Hearts’ Devotion for All
Emily Malloy, an editor with Theology of the Home and a Register contributor, told the Register her family practices the devotions both to the Sacred Heart of Jesus and the Immaculate Heart of Mary. “It’s a real foundation for our family to do all of those things that the different revelations call for,” she said.
“There is an obvious connection between the two.”
“We think of this powerful imagery of the heart as the main symbol of love. The obvious connection is God’s infinite love and mercy and the call for us to love him in return,” Malloy said. Moreover, she finds it does not remain contained. “Then the love within us pours out to those we encounter in our lives.”
She finds these devotions prompt conversion, “calling us to the sacraments in a deeper way, and to attend Mass, to pray and to dispose ourselves to properly receive him.”
Father Kettelberger suggests one of the best ways to continue to be united with the Sacred Heart of Jesus is through First Friday devotions, first of all, going to confession, attending Mass and receiving Holy Communion. Consider praying the Litany of the Sacred Heart. First Fridays remind us of God’s great love for us. Then the next day, remembering the Immaculate Heart of Mary by “coming on the first Saturdays to Mass, Communion, receiving those blessings, but also to pray the Rosary. It’s good to pray the Rosary every day, but especially on the first Saturday of the month to pray the Rosary,” he advised.
Malloy is on the same page, noting that through these devotions comes the Rosary, adding the big connection between the two and the Sacred Heart, with Mass and the sacraments at the center.
Putting both devotions together, Malloy sees “a real profound example of what God can do in the example of Our Lady in our own lives when we fully give ourselves to God.

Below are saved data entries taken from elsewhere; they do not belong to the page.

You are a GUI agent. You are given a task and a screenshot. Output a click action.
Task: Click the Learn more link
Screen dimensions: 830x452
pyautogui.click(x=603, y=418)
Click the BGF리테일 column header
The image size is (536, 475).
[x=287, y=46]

We think of her humility and her love for her Son, for his humanity, for his divinity, and her purity through her fiat of always keeping herself close to God. She’s our example. The maternal and perfect love of Our Lady is that beautiful symbolism of the heart. And then Jesus — neither of them holding anything back.”
The pairing of these devotions should undoubtedly inspire our lives. Malloy pointed out that while Our Lady was laying down her life in a very different way than the way Christ laid down his life for the world, “It is a sacrifice and love and devotion. And that is the family, too. That’s why I think it’s such an important devotion, both of them, for the family, this month being a good month to really pray as a family about consecrating your home to the Sacred Heart of Jesus, enthroning him as the King of your family and the King of your home.”
And then each member of the family should consecrate themselves to Mary. As Malloy said, “Consecration is another wonderful thing to do. Encourage your children to do [so] at their first Communion age. That’s what we had done with our children.”
The faith-filled fruits speak for themselves, she added.
“Putting ourselves close to Mary, having her as our example of properly disposing ourselves to love the Lord, is only going to bring us to the heights of holiness and in service of others. I think that’s a beautiful, simple devotion to practice.”